I currently work for an Information Technology consulting company. IT seems to be a popular field these days. The technology available to us is truly incredible and way beyond anything I could have imagined 30 years ago, when I started my career. I bought my first computer in 1987. It was made by IBM and considered a portable. It had a 5 ” monochrome screen and a fold down keyboard. This thing weighed close to 50 lbs and was anything but user-friendly. I quickly realized I had bought my very first boat anchor. No boat just an anchor.
I was still convinced that computers were a necessary part of any good business and therefore kept looking for something better. I think it was around 1989 that Apple introduced the Macintosh II. This was greeted like sliced bread within the graphic arts community. The desktop publishing gold rush had arrived and everybody had to have this computer. The one I bought had 16 meg of RAM and a 140 meg hard drive. With a laser printer and a 19″ monochrome monitor I blew through $15,000 really quickly. That was before I started buying the software. A copy of Pagemaker, Illustrator and Photoshop burned up another $1500 only to find out that these were woefullly inadequate tools for the graphic arts business I owned. They worked, but the time it took to produce a finished product was painfully slow. Maple syrup in January moves faster.
Of course part of the problem was none of us knew how to use a computer. I eventually tried to hire someone who had computer skills.
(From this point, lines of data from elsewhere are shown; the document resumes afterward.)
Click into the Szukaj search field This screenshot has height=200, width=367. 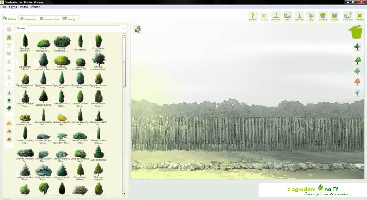[x=74, y=28]
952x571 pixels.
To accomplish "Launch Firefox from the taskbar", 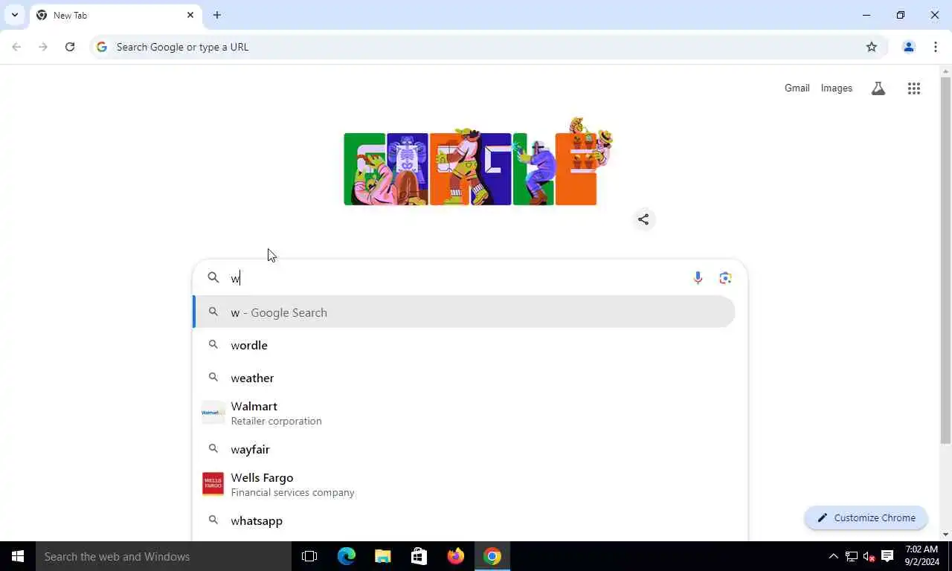I will (456, 556).
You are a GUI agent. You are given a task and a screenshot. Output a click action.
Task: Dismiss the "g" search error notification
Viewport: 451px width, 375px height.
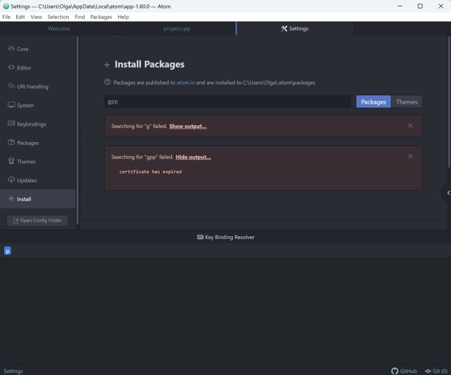click(x=410, y=126)
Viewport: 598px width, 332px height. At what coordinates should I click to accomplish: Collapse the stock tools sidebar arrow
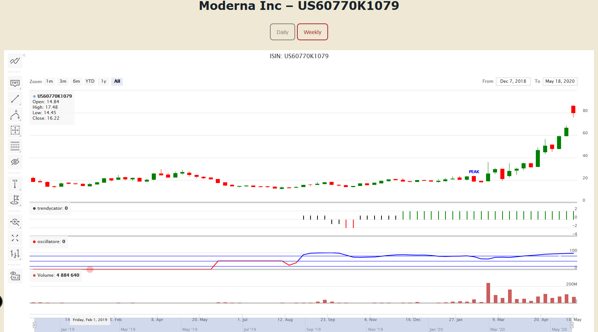(24, 56)
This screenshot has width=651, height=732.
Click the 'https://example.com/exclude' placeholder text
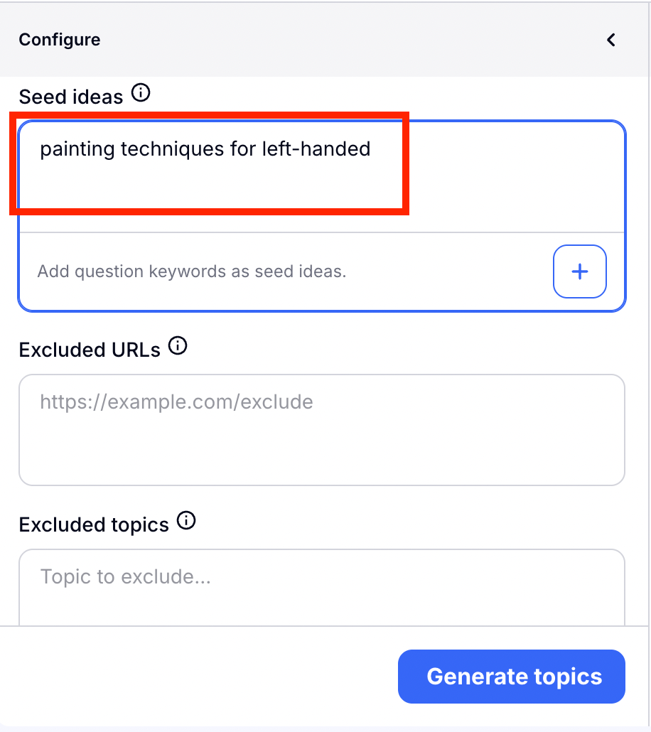click(x=176, y=402)
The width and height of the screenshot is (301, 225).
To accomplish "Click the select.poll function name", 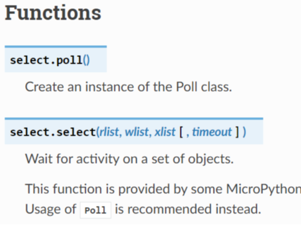I will (x=46, y=60).
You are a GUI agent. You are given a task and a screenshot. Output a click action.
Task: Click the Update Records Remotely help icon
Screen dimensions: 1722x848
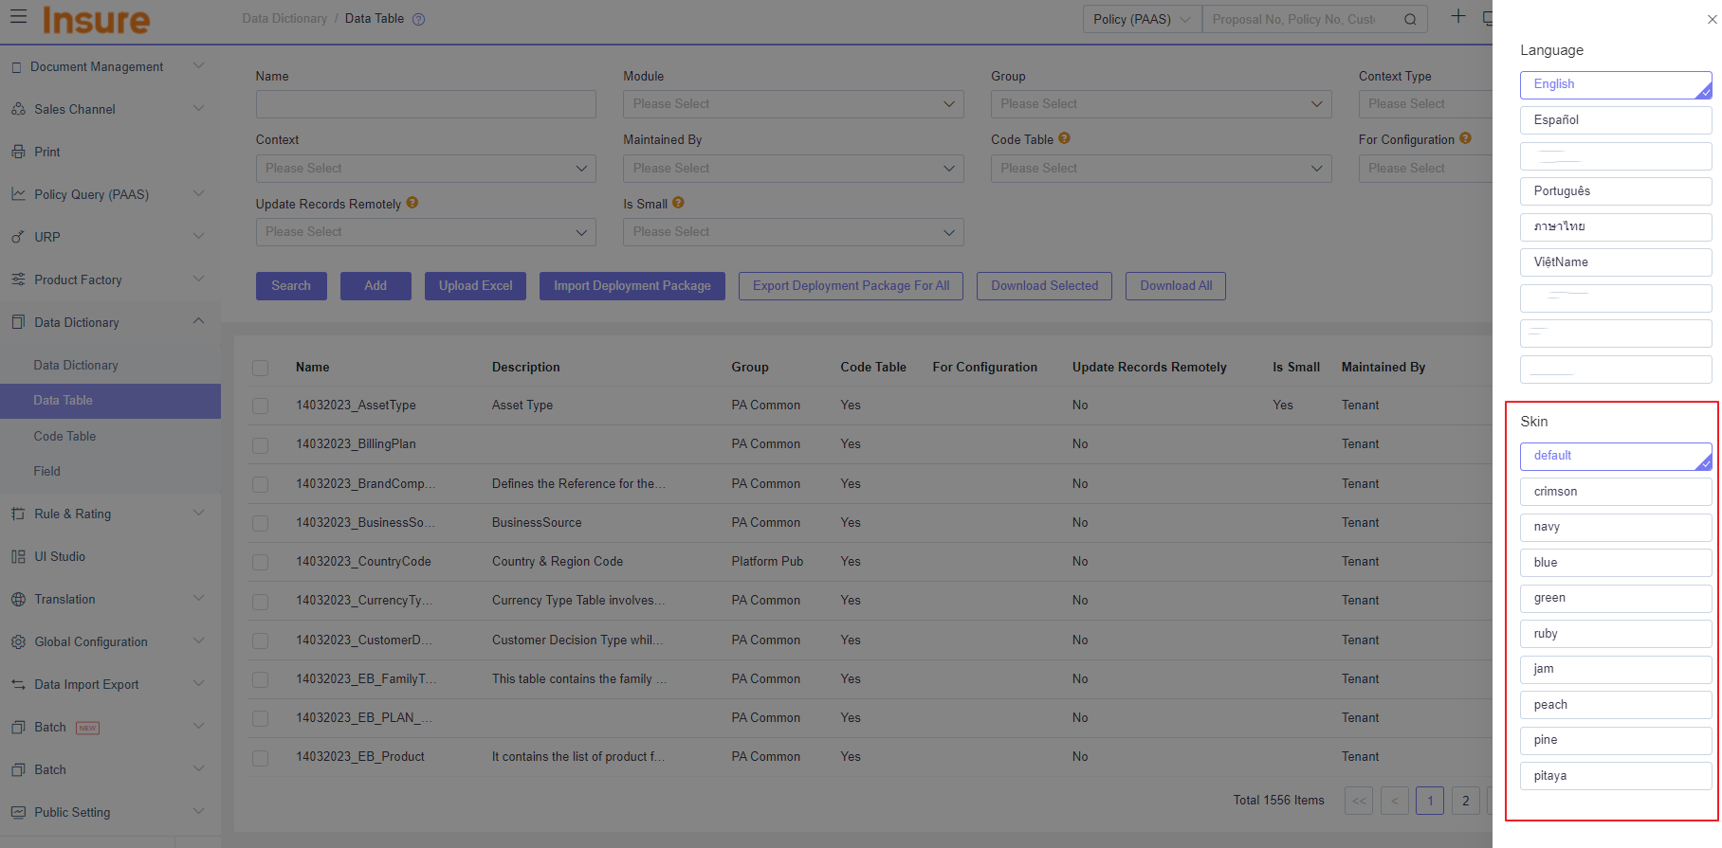[412, 203]
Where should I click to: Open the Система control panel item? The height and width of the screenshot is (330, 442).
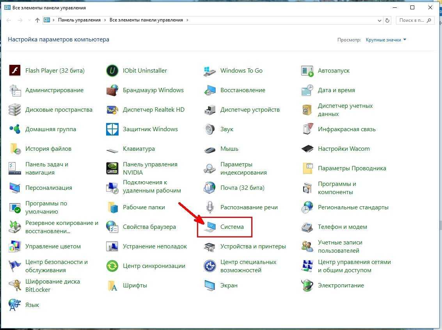[232, 227]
Computer skills is apparently a generic term meaning, “I have sat in front of a monitor and played games”. If you think it’s bad now you should have been around in the early 90’s when everybody wanted to do desktop publishing. I even had a plumber’s wife show up one day asking me for advice on how to use the $50,000 worth of equipment she had just purchased so she could compete with me. I don’t think she appreciated my honesty when I said, “Lady, if I bought a pipe wrench would that make me a plumber?”
The gold rush eventually subsided and the old established companies were the only survivors, at least for the next 10 years. Even among the survivors there was a period of fierce competition as we all tried to outdo each other with the latest, greatest thing. The suppliers and manufacturers loved this period because it meant we were all buying new stuff every year. I averaged $50,000 a year in new equipment and or software from 1991 to 1999. Some of it worked great, most of it went to the dumpster in less than 6 months. Whenever I hear the word CorelDraw I have nightmares. Drunken sailors on leave must have written that code. It had virtually no features useful to graphic arts production. It looked okay on the screen and it had tons of clip art, but trying to get it out of the printer was an exercise in futility. They must have owned stock in laser paper and toner manufacturers because it was great at creating demand for those supplies. I will never forget the day we called tech support at Corel to ask a simple question and were told, “Yes we know that’s a problem and if you figure it out would you let us know.”
By the late 90’s we had finally mastered most of this technology. By combining the computer with our more traditional photographic skills we were able to produce an incredible amount of work and make a very nice profit. Then the technology changed again and it became a feeding frenzy of lowest price wins. I call it the Walmart effect. I want it today and I want it cheaper than I paid for it yesterday and if you won’t give it to me I will go to the next shop that will. Let me tell you how that ends. We all left the business by the early 2000’s as our profit dimes turned into pennies and then into nothing.
Now, another 10 years have passed and information technology is more ubiquitous than ever. The speed at which we are able to work is mind boggling. Back in the day we used to go for a coffee break when we had to rotate a Photoshop image. Does anyone remember the dial up modem and that weird little screech it made to let you know there was a very slight chance that it was going to work? These days we are so spoiled we can’t wait 5 seconds for a streaming full screen video to download. And then there’s social media like this blog. Just how many ways do we need to be connected electronically? I haven’t seen my next door neighbor in weeks this winter but I know exactly what he’s been doing while we were hermetically sealed in our houses. Too much information has been replaced with not enough time to get more information. I have to wonder where this will end? My daughter is getting an IPod Touch from her brother for her birthday. Last year he gave her a Garmin GPS without Bluetooth. Geez, what was he thinking ? Next year maybe we’ll have Bluetooth implants in the back of our heads or as piercings. Bluetooth jewelry, now there’s an idea!